Experimental theatre company Improbable's latest venture is a Punch and Judy puppet show injected with smart modern humour and blown up to enormous scale on a stunning, multi-chambered puppet booth set.
Three hundred and fifty years after making his first recorded British appearance, Mr Punch is finally punished for his un-PC ways: after hurling The Baby to its death and braining Judy with his slapstick, Punch goes on the lam, only to be caught and sent to Hell.
The brainchild of Improbable co-artistic director Julian Crouch (who directs and has a hand in everything from text to costume design), 'The Devil and Mister Punch' is rude, raucous and irreverent, but also full of wistfulness for the vaudeville era.
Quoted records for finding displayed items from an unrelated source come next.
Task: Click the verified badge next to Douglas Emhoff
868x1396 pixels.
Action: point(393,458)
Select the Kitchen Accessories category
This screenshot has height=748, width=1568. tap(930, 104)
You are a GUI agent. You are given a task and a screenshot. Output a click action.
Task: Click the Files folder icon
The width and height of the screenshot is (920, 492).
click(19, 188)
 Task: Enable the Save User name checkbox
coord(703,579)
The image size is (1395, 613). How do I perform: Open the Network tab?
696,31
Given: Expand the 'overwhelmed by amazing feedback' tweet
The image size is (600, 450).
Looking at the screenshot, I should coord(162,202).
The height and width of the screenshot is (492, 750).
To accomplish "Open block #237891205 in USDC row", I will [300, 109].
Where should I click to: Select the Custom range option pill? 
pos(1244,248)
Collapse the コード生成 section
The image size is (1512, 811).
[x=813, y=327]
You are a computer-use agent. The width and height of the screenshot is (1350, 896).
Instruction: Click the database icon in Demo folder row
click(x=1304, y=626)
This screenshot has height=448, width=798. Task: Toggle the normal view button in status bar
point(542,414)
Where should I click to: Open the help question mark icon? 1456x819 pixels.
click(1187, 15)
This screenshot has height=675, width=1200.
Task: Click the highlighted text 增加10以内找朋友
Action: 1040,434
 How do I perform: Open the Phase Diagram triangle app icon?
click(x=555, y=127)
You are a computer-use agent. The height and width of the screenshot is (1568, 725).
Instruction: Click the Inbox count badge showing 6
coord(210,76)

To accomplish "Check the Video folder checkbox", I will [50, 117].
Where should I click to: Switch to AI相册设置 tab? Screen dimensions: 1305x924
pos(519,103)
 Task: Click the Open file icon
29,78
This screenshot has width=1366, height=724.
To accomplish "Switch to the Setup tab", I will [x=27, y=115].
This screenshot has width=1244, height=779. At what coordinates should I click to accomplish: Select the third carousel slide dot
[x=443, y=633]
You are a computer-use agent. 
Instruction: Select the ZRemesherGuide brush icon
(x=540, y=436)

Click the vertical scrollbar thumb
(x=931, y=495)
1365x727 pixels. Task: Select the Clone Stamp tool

Though the bulk of the fun comes from its gleeful revelling in Punch's antics, we also meet his puppeteers, Victorian entertainers Harvey and Hovey, two likeable white-faced oddballs on the cusp of becoming as obsolete as their puppets. Their despair at being stuck in these vaudevillian end times strikes the sorrowful note that the psychotic Punch so cheerily avoids.
This affecting air of lament for popular entertainment's wilder pre-silver screen past gives this show just enough sense of purpose to compensate for its messiness. It is frustratingly full of trippy digressions. It looks cool when two giant Punches chase each other, or Harvey and Hovey appear in huge and tiny puppet incarnations, but the diversions sap the story of lucidity and poignancy.
But then, how tight is the average Punch and Judy plot? This is visually stunning, blackly comic and gently sad. Were Punch to look up from the flames below, he'd surely approve of this tribute.